Sanggau, Penakalbar.com –  Ketua DPRD Kabupaten Sanggau, Hendrikus Hengki, meminta aparat penegak hukum menangani dugaan tindak pidana korupsi yang saat ini tengah berproses secara profesional dan objektif. Ia menegaskan, langkah tersebut penting untuk menjaga kepercayaan publik sekaligus memaksimalkan upaya penyelamatan keuangan negara.

“Ketika penanganan perkara sudah berada di aparat penegak hukum, tentu kita berharap prosesnya dilakukan secara profesional. Saat ini statusnya masih dugaan, sehingga asas praduga tak bersalah harus tetap dikedepankan. Biarkan aparat bekerja sesuai aturan dan masyarakat juga harus bijak menyikapinya,” kata Hengki, Selasa, 23 Juni 2026.

Menurut Hengki, setiap perkara harus dibuktikan melalui proses hukum yang berlaku. Jika nantinya ditemukan adanya pelanggaran hukum, maka pihak yang bertanggung jawab harus diproses sesuai ketentuan. Sebaliknya, apabila tidak terbukti bersalah, maka hak-haknya juga harus dihormati.

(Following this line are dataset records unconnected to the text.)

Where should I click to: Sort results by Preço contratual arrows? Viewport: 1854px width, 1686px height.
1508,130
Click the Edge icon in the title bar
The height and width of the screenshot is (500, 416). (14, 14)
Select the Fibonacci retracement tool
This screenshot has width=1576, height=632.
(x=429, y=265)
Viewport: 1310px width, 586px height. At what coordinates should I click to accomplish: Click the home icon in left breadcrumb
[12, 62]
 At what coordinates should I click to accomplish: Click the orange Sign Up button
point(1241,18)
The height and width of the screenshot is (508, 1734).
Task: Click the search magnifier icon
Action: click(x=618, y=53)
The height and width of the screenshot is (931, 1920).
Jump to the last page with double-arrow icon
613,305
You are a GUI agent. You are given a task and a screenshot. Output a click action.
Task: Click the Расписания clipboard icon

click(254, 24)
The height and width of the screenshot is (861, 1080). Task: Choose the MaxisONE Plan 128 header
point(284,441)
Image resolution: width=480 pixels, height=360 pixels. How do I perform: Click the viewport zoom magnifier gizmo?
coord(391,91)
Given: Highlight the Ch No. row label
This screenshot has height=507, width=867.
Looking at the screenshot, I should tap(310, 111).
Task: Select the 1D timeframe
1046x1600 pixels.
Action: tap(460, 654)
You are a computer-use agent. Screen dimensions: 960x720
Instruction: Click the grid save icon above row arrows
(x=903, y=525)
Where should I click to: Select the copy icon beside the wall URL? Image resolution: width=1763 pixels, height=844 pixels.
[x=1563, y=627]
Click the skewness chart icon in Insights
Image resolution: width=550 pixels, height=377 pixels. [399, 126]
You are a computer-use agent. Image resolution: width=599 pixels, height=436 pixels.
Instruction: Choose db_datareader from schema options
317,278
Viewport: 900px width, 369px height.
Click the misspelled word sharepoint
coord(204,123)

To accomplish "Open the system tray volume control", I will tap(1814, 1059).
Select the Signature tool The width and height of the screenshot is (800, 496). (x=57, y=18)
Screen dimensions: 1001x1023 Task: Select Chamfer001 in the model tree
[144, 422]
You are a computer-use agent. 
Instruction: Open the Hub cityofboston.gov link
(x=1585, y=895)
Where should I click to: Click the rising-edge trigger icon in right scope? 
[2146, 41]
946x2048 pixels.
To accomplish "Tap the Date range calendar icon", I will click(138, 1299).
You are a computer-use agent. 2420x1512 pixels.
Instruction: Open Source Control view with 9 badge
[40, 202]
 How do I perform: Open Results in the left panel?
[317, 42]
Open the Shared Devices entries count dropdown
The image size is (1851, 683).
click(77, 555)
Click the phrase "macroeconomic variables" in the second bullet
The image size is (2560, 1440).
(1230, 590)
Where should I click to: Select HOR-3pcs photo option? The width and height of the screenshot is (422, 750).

“Kalau memang terbukti bersalah, tentu harus ditindak. Namun jika tidak terbukti, tidak bisa dipaksakan. Karena itu, profesionalisme aparat penegak hukum menjadi hal yang sangat penting,” ujarnya.

Ia menilai kredibilitas aparat penegak hukum perlu terus dijaga melalui penanganan perkara yang transparan dan akuntabel. Dengan demikian, kepercayaan masyarakat terhadap proses penegakan hukum tetap terpelihara.

Hengki juga menegaskan bahwa setiap penggunaan anggaran yang bersumber dari uang rakyat wajib dipertanggungjawabkan secara terbuka.

“Ini menyangkut uang rakyat. Sekecil apa pun penggunaannya harus dapat dipertanggungjawabkan. Karena itu, kami berharap aparat penegak hukum dapat bekerja secara profesional sehingga upaya penyelamatan keuangan negara dapat berjalan maksimal,” katanya.